All new and revised torch functions no longer require the “cito” package.
Added new argument algo = c(“nodewise”,“layerwise”,“structured”,“neuralgraph”) to the SEMdnn() function. Four algorithms are now implemented using R MLPs (number of nodes with non-zero incoming connectivity) for “nodewise”, L<R MLPs (number of layers in the input graph) for “layerwise”, and 1 MLP for “structured” or “neuralgraph”.
Delete algo=“nn” and algo=“dnn” in the SEMml() function. These NNs for a small neural network model (1 hidden layer and 10 nodes) and large neural network model (1 hidden layers and 1000 nodes) run with algo=“nodewise” of the SEMdnn() function.
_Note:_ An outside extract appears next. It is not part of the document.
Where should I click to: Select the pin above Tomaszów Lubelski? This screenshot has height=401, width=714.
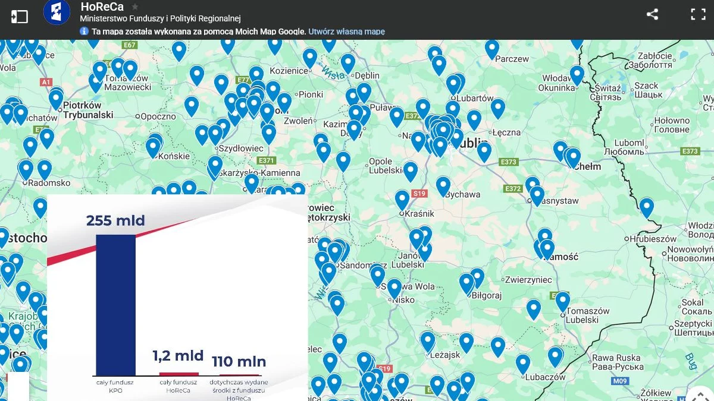click(x=562, y=301)
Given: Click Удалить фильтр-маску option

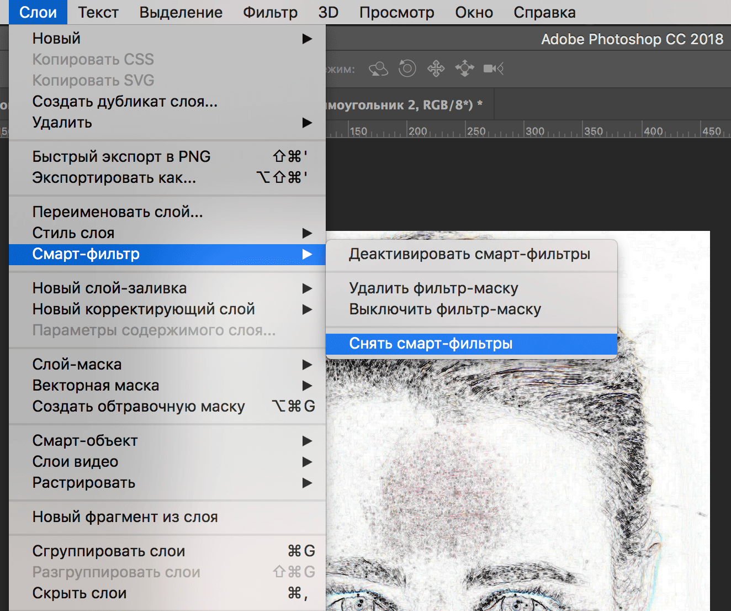Looking at the screenshot, I should (x=433, y=288).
Added new function getLOCO(). For SEMml() algo=c(“sem”,“tree”,“rf”,“xgb”), computes the contributions of each variable to individual predictions using LOCO (Leave Out COvariates) values based on ghost variables. A CPU-efficient procedure.
Various fixed bugs discovered after the release 1.0.0.
Version 1.0.0 is a major release with several new features, including:
Added new argument outcome = NULL (defult). This parameter is used in SEMdnn() and SEMml() functions to process a sink categorical node (as a factor) for classification purposes using all graph nodes as covariates.
Added new argument newoutcome = NULL (defult). This parameter is used in predict (.SEM, .DNN, .ML) functions to predict a sink categorical node (as a factor) for classification purposes using all graph nodes as covariates.
classificationReport() function. A report showing the main classification metrics, like precision, recall, F1-score, accuracy, Matthew’s correlation coefficient (mcc) for all classes of the node = as.factor(outcome).
crossValidation() function. A R-repeated K-fold cross-validation with a list of M models from SEMrun(), SEMml() and SEMdnn(). The winning model is selected by reporting the mean predicted performances across all RxKxM runs.
getVariableImportance() function. Extraction of common Machine Learning (ML) variable (predictor) importance measures after fitting SEMrun(), SEMml() or SEMdnn() models.
Added new argument nboot = 0 (default). This parameter implements cheap bootstrapping in SEMdnn() and SEMml() functions to generate uncertainties, i.e. CIs, for DNN/ML parameters. Bootstrapping can be enabled by setting a small number (from 1 to 10) of bootstrap samples.
Change argument thr = 0.5 * max(abs(parameters)) (default). Now the DAG can be colored using a numeric [0-1] threshold. For example, 1/0.5 = 2, can be interpreted as the number of times a node/edge parameter is less than the maximum parameter value.
Various fixed bugs discovered after the release 0.1.0.